Words by Ben Hobson, markets editor at Stockopedia

There are many ways to reach success in the stock market. But among investors, just like in a game of poker, there are different “types” of player.

Bartle’s Taxonomy of Game Player Types is a deceptively simple system that classifies online game players as one of four archetypes (explorers, killers, achievers and socialisers).

Bartle imaginatively maps these four classifications to the four suits of a card deck. It’s a very simple model and one that can be adapted neatly to different investor types.

Image credit: Stockopedia

Investors according to two simple dimensions

At the simplest level, there are two dimensions which affect investment decisions:

⦁ Action Dimension – from ‘active’ to ‘passive’.
⦁ Decision Dimension – from ‘systematic’ to ‘discretionary’.

Active investors like to deal frequently – on a daily or monthly basis. Passive investors prefer to hold their shares for longer – months to years.

Systematic investors tend to use an objective rule-based approach to investing, based on theory or experience. Discretionary investors tend to use their own subjective decisions based on judgement, common sense or intuition.

By applying these two dimensions as axes on a grid we can map out four investor archetypes: Trader, Hunter, Farmer, Owner, similar to the four suits of a card deck:

The four investor suits

The Trader – Clubs

The Trader is the most active and dominating of the archetypes, best represented by the suit of clubs.
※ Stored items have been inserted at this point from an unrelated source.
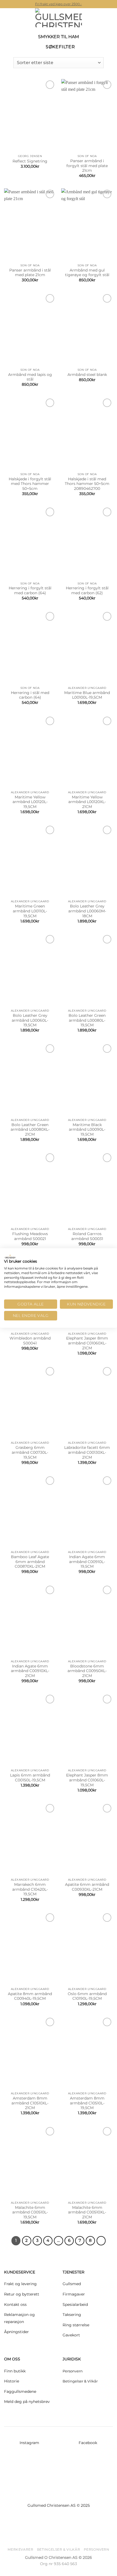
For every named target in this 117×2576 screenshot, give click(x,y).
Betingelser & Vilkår (80, 2381)
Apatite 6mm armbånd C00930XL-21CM (87, 1887)
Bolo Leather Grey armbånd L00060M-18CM (87, 911)
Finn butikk (15, 2371)
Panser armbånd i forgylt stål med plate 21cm (87, 166)
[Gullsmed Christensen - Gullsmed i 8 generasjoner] (58, 17)
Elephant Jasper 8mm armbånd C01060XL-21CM (87, 1343)
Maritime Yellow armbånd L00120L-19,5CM (30, 802)
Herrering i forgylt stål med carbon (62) (87, 590)
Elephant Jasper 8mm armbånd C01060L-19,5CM (87, 1780)
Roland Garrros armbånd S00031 (87, 1236)
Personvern (73, 2371)
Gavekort (71, 2335)
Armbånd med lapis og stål (30, 377)
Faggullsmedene (20, 2391)
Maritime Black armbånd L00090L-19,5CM (87, 1129)
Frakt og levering (20, 2283)
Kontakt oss (15, 2304)
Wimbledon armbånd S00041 (30, 1340)
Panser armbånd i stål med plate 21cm (30, 272)
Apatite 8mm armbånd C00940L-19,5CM (30, 1996)
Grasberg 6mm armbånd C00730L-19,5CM (30, 1452)
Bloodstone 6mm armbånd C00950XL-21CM (87, 1671)
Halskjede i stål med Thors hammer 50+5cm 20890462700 (87, 484)
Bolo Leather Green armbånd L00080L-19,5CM (87, 1020)
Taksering (72, 2314)
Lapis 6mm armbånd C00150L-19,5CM (30, 1777)
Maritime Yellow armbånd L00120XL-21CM (87, 802)
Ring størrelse (76, 2324)
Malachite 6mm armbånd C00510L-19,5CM (30, 2212)
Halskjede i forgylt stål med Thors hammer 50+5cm (30, 484)
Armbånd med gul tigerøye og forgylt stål (87, 272)
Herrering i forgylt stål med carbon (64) (30, 590)
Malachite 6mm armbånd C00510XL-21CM (87, 2212)
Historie (11, 2381)
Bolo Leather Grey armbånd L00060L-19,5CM (30, 1020)
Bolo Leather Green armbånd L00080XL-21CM (30, 1129)
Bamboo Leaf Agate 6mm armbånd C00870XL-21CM (30, 1561)
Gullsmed (72, 2283)
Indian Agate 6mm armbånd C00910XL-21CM (30, 1671)
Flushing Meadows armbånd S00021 (30, 1236)
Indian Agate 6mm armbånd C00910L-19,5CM (87, 1561)
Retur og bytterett (21, 2294)
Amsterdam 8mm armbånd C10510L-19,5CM (87, 2103)
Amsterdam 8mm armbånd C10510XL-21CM (29, 2103)
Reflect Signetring (30, 161)
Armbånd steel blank (87, 374)
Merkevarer (20, 2549)
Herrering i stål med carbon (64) (30, 695)
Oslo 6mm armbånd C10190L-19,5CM (87, 1996)
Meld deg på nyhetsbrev (27, 2401)
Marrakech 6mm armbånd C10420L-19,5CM (30, 1889)
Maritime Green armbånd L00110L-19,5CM (30, 911)
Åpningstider (16, 2331)
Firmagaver (74, 2294)
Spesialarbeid (75, 2304)
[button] (7, 17)
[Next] (101, 2240)
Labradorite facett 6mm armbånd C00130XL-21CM (87, 1452)
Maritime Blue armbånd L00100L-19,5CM (87, 695)
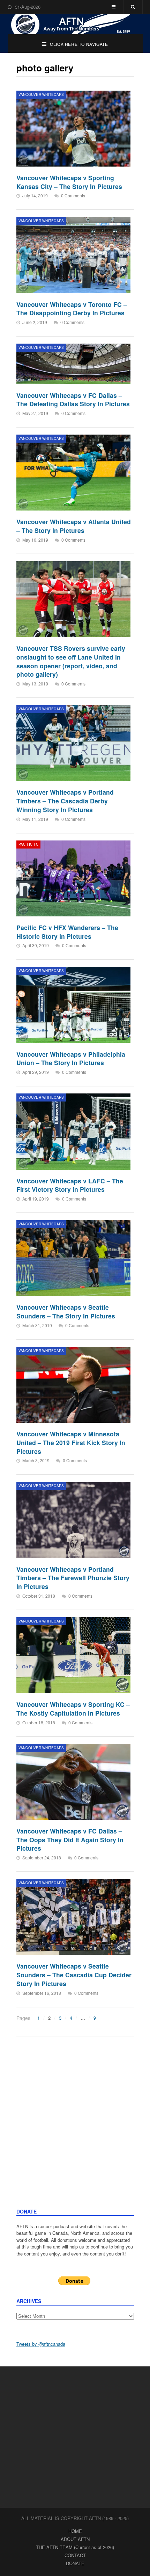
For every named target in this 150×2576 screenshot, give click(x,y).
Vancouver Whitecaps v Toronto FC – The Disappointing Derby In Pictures (71, 308)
The Trader seeks return drivers through trend following and swing trading, often across short timeframes.

They have a keen motivation to win which is why so many ex-sports players are attracted to trading practices, keenly watching market action to identify entry/exit points, favouring experience as a source of decision confidence. As a result, they’re most likely to suffer from control illusion and over-confidence that may lead to over-trading.

The Hunter – Hearts

The Hunter is the most social and emotional of the archetypes, and thus best represented by the suit of hearts. They seek mispricings as return drivers and often invest over medium term timeframes to allow these mispricings to correct. They have a keen motivation to stalk the market, listening to networks of smarter investors to generate ideas, and favour their intuition as a source of decision confidence.
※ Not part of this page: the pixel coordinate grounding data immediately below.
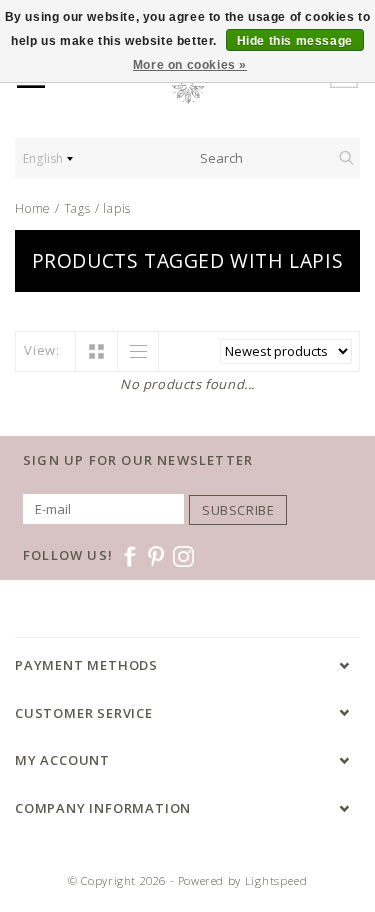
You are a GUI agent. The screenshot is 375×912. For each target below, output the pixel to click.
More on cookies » (190, 65)
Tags (77, 208)
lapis (117, 208)
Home (33, 208)
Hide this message (295, 41)
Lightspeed (276, 880)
They are most likely to suffer from confirmation bias due to a tendency to collect supporting information as well as a tendency towards over-optimism.

The Farmer – Spades

The Farmer is a rational type best represented by the suit of spades. They seek beta return drivers through factor investing techniques. They often invest anywhere from short to long-term timeframes depending on the factors targeted and are motivated by harvesting market rewards.

They generate ideas by sorting the market through the use of databases and gain decision confidence through theory and evidence. As a result, they’re most likely to suffer from data-mining bias.

The Owner – Diamonds

The owner is often archetypally the older and wealthier investor, best represented by the suit of diamonds. They seek the power of compounding and dividends in high-quality stocks as return drivers.

They often seek to invest over long timeframes and are motivated by accumulation. They generate their ideas through reading annual reports and financial statements analysis. They gain their decision confidence from perceived common sense and good judgement. The major behavioural biases that flaws the owner is attachment bias which leads to the opportunity costs of loss-aversion.

Which type is best?

There is no silver bullet when it comes to successful investing. All archetypes are valid and each approach will generate profit. Not through luck, but through the skilled development of their style, managing their biases and by targeting specific return drivers.